(Saved entries)

◆ ◆ ◆ ◆ ◆

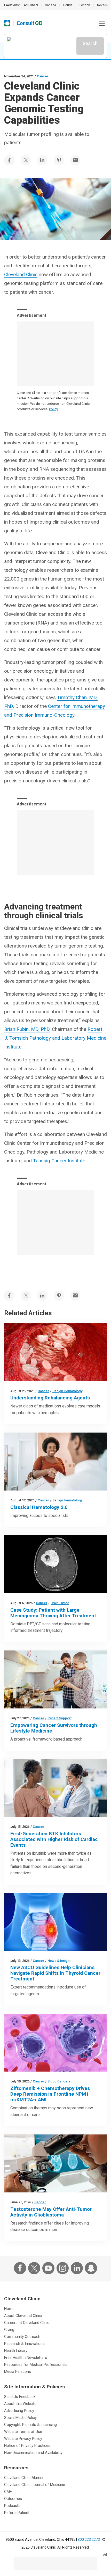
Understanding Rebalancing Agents (50, 1398)
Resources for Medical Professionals (35, 2364)
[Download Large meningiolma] (55, 1564)
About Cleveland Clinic (23, 2315)
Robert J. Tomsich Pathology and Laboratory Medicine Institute (55, 1038)
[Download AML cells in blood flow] (55, 2043)
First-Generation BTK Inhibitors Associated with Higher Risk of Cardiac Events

◆ ◆ ◆ ◆ ◆

DIRECTIONS FOR THIS TASK » Word for word, give again the lines from the first entry to the line with "[Download AML cells in blood flow] (55, 2043)", inclusive. Exclude the pictures.

EXERCISE SOLUTION »
Understanding Rebalancing Agents (50, 1398)
Resources for Medical Professionals (35, 2364)
[Download Large meningiolma] (55, 1564)
About Cleveland Clinic (23, 2315)
Robert J. Tomsich Pathology and Laboratory Medicine Institute (55, 1038)
[Download AML cells in blood flow] (55, 2043)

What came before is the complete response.